This article is 22 years old. Images might not display.
The coal producer announced this week it expected to report lower financial results than previously projected for its third quarter ending September 30, 2003, due primarily to lower productivity and shipment shortfalls.
In its 2003 second quarter earnings release, the company projected third quarter shipments of 10.5 to 11.5 million tons, earnings of $0.08 to $0.18 per share and EBITDA of $65 to $75 million, including the net effect of a business interruption claim settlement of $0.13 per share.
Massey now expects shipments of 10.3 to 10.7 million tons, a loss of $0.12 to breakeven per share, including the revised net effect of the claim settlement of $0.15 per share, and total EBITDA of $40 to $55 million.
"A number of relatively minor but cumulative production and shipping problems have occurred that have negatively impacted our results," said Massey chairman and CEO Don Blankenship.

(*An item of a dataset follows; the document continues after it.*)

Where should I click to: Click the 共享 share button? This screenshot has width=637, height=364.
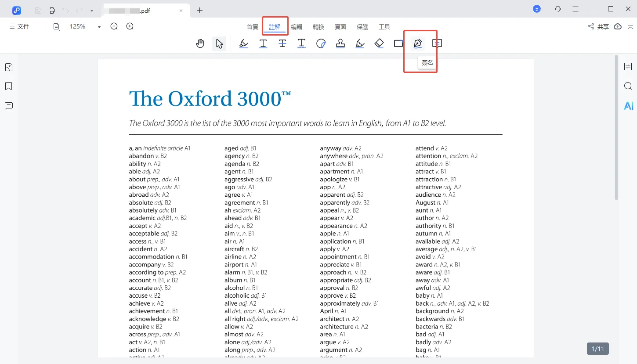pyautogui.click(x=598, y=27)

Massey said both longwall moves so far in the quarter have taken significantly longer than anticipated. One more longwall move is scheduled to take place in early September.
"While the third quarter's results will be disappointing, we expect a fourth quarter return to the cash cost improvement trend we saw in the second quarter," said Blankenship.
On a more positive note, the company reported the coal industry sales market in Central Appalachia continued to strengthen. Many utility customers had been active this quarter in soliciting bids for 2004, leading to improved pricing.
Since the end of July, Massey's sales commitments for 2004 have increased by over 3 million tons at favorable prices and now total approximately 35 million tons.